Google introduced the Sitemaps protocol so web developers can publish lists of links from across their sites. The basic premise is that some sites have a large number of dynamic pages that are only available through the use of forms and user entries. The Sitemap files contains URLs to these pages so that web crawlers can find them. Bing, Google, Yahoo and Ask now jointly support the Sitemaps protocol.

You can see LOC’s sitemap here: https://www.loc.gov/sitemap.xml Notice that the sitemap contains links to other sitemaps.

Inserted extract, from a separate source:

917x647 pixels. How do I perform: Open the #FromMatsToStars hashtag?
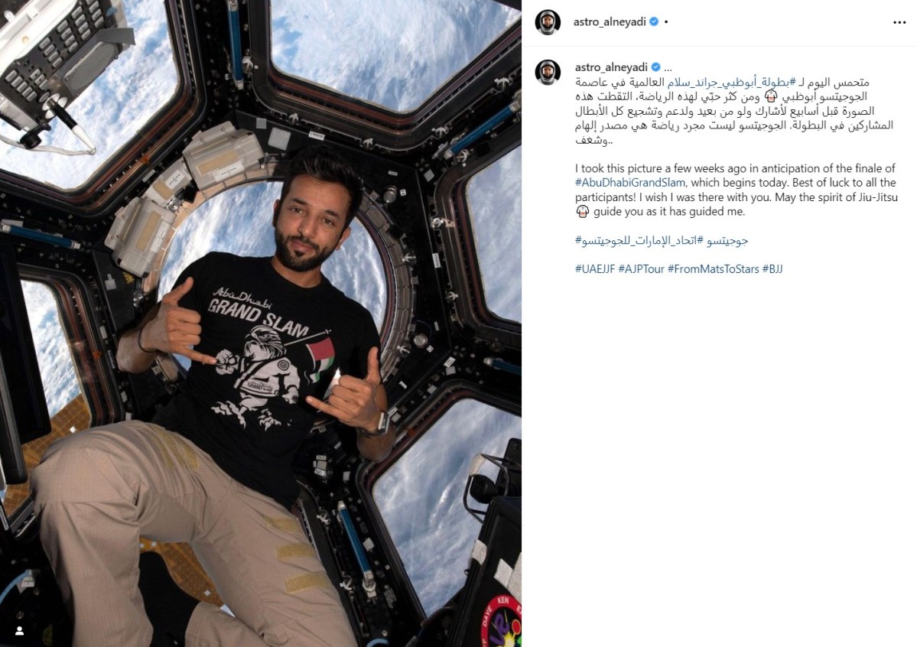click(x=713, y=269)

OK so what can I do with it?#

How about we find out how often the WWI sheet music collection is updated?:

import requests
from xml.etree import ElementTree


def getIndividualUrls(sitemap, count_map):
    print('.', end='')
    r = requests.get(sitemap)    
    if r.status_code != 200:
        print("\nProblem getting url %s, response was %s" % (sitemap, r.status_code))
        return
    
    tree = ElementTree.fromstring(r.content)
    if tree.tag == "{http://www.sitemaps.org/schemas/sitemap/0.9}sitemapindex":
        for element in tree.iter("{http://www.sitemaps.org/schemas/sitemap/0.9}loc"):
            getIndividualUrls(element.text, count_map)
    else:
        for updated in tree.iter("{http://www.sitemaps.org/schemas/sitemap/0.9}changefreq"):
            count_map[updated.text] = count_map.get(updated.text, 0) + 1
            
count = dict()
print("getting the data from the site maps:")
getIndividualUrls("http://www.loc.gov/collections/world-war-i-sheet-music/sitemap.xml", count)
print("")

for key,value in count.items():
    print("%s items are updated %s" % (value, key))
    
getting the data from the site maps
..............
13000 items are updated weekly